Throughout industrial history, this basic principle hasn’t changed, with modern architects using solar orientation techniques taken straight out of the notebooks of classicists. The adherence to such historical styles has gone virtually unchanged…until now.
Adding a modern twist to this historical technique is world renowned architecture firm BIG with their curving Vancouver-based skyscraper, the Beach and Howe Tower. Located in downtown Vancouver, the building will act as a gateway into the city and offers a strikingly new skyline aesthetic.
Designed as a mixed-use development, the 49-storey building is expected to house up to 600 residential units. While there are a number of incredibly innovative design features included throughout the building, it is the building’s remarkable shape – one that has been designed to fit into the urban context – that really sets it apart.
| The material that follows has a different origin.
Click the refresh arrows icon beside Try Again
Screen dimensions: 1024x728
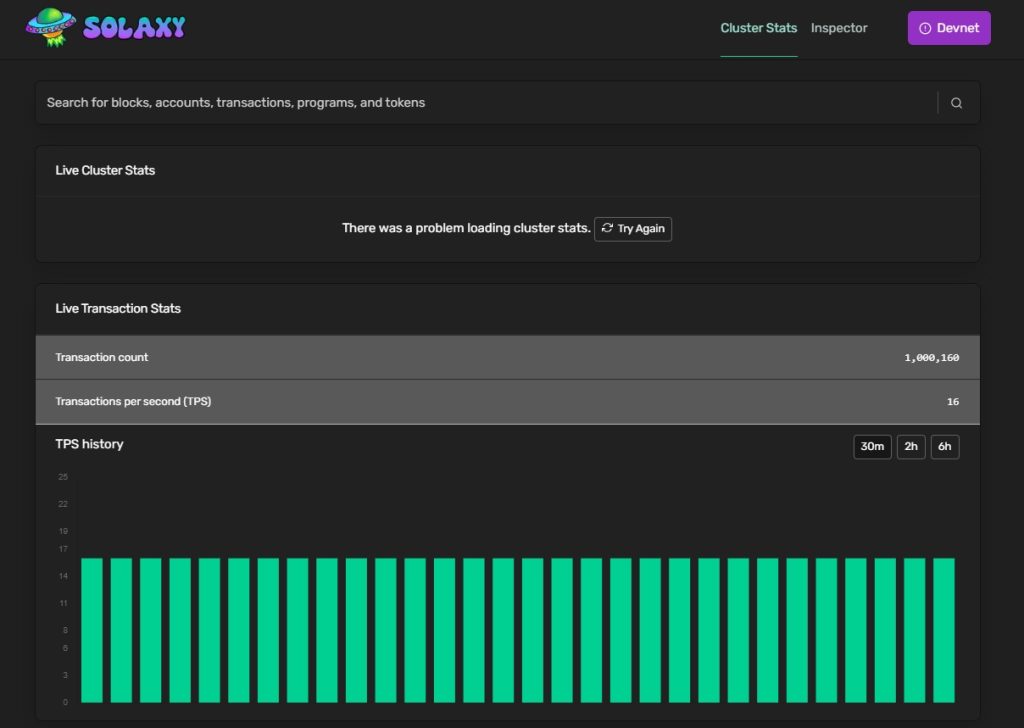point(607,228)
The skyscraper’s unusual, asymmetrical shape is a result of clever orientation planning, which holds a dual function. \
First and foremost, the designers’ goal was to ensure all residents of the building have access to clean air, free from noise or air pollutants. The only way to achieve this goal in such a metropolitan space was for designers to set the building back 30 metres from the adjacent Granville Bridge and remove all windows and balconies that overlooked the heavy traffic on that side of the building at the lower street levels.
Sunlight is also channelled effectively, with the building’s positioning helping to increase the intake of natural light while minimising ineffective solar heat gain.
Structurally, the building’s undulating shape creates a smaller, restricted, triangular ground floor plate, cutting the overall carbon footprint of the building.
As noise and air pollution passes up the building, the tower’s shape changes, cantilevering over the noisy dense industrial areas and taking on a rectangular form for the optimally-designed – and more desirable – upper level living spaces.
“The Beach and Howe tower is a contemporary descendant of the Flatiron Building in New York City – reclaiming the lost spaces for living as the tower escapes the noise and traffic at its base,” says BIG founder Bjarke Ingels.
Through this clever update on an ancient technique – along with a number of other green building features such as green roofs and terraces – the building will seek LEED Gold Certification.